Anche se legittimamente sospesi, i limiti agli aiuti di Stato vanno tenuti presenti, perché erano tesi a evitare distorsioni di mercato e, quindi, resta opportuno che gli interventi dello Stato siano comunque tali da ridurre al minimo queste distorsioni, pur in un periodo caratterizzato da fenomeni così rilevanti da richiedere interventi non convenzionali. Una via per ridurre al minimo queste distorsioni risiede nell’utilizzare gli strumenti e gli operatori di mercato per favorire la ricapitalizzazione delle imprese.

Tra gli operatori esistenti sul mercato che già oggi operano per portare capitale nuovo alle imprese ci sono i fondi di private capital (private equityprivate debtventure capital, nelle diverse forme) che raccolgono il risparmio privato gestito da investitori istituzionali (fondi pensione, assicurazioni, family Office, banche, ecc.) e lo investono nelle società non quotate (in genere Pmi) con l’obiettivo di aumentarne il valore nel  corso di un certo periodo, per poi rimetterle sul mercato e restituire così, con una certa remunerazione, il capitale raccolto. In Italia questo settore è presente e investe meno di 10 miliardi l’anno, mentre in altri Paesi europei comparabili al nostro gli investimenti sono 4/5 volte superiori.

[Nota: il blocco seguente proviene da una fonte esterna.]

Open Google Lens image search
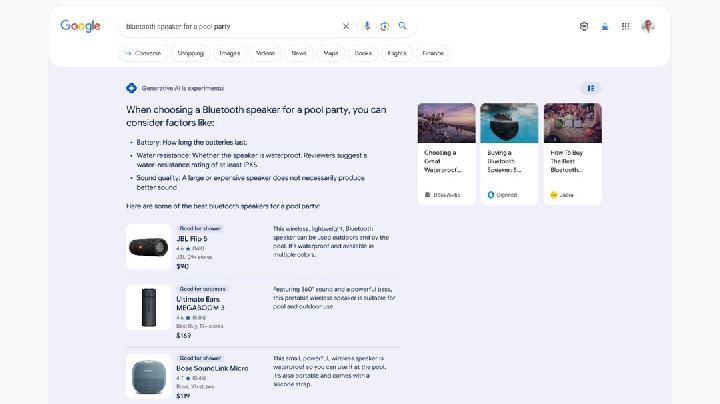[x=384, y=26]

Ecco allora che, se il governo italiano utilizzasse una parte anche limitata di quei 44 miliardi per costituire uno o più Fondi dei Fondi (FdF) per investire nei fondi di private capital, potrebbe perseguire l’obiettivo della ricapitalizzazione delle imprese italiane senza distorsioni di mercato e con un maggior utilizzo del risparmio privato. Infatti, il FdF selezionerebbe i migliori fondi di private capital e investirebbe quote non superiori al 20/30% dei fondi selezionati che, a loro volta, raccoglierebbero sul mercato altri capitali privati, moltiplicando così (per 5 o 3 volte) le risorse da investire sulle imprese. Le imprese sarebbero selezionate sulla base della loro potenzialità di crescita e, quindi, le ricapitalizzazioni andrebbero prevalentemente a buon fine, ciò che consentirebbe allo Stato, in un arco di tempo determinato, di recuperare le somme investite e di ridurre così il debito contratto. Il FdF potrebbe definire alcune regole e parametri per conseguire alcuni obiettivi di politica industriale.

In questa maniera il processo di ricapitalizzazione delle imprese, necessario dopo questa pandemia, risulterebbe neutro nei confronti del mercato e potrebbe assumere dimensioni rilevanti, mentre crescerebbe l’industria del private capital che nei Paesi avanzati gioca ormai un ruolo determinante nel far affluire il risparmio verso il finanziamento delle imprese, controbilanciando la tendenziale riduzione della presenza del credito bancario, evidente in tutto il mondo. Lo Stato contrarrebbe così del debito “buono” per l’economia e per il Paese.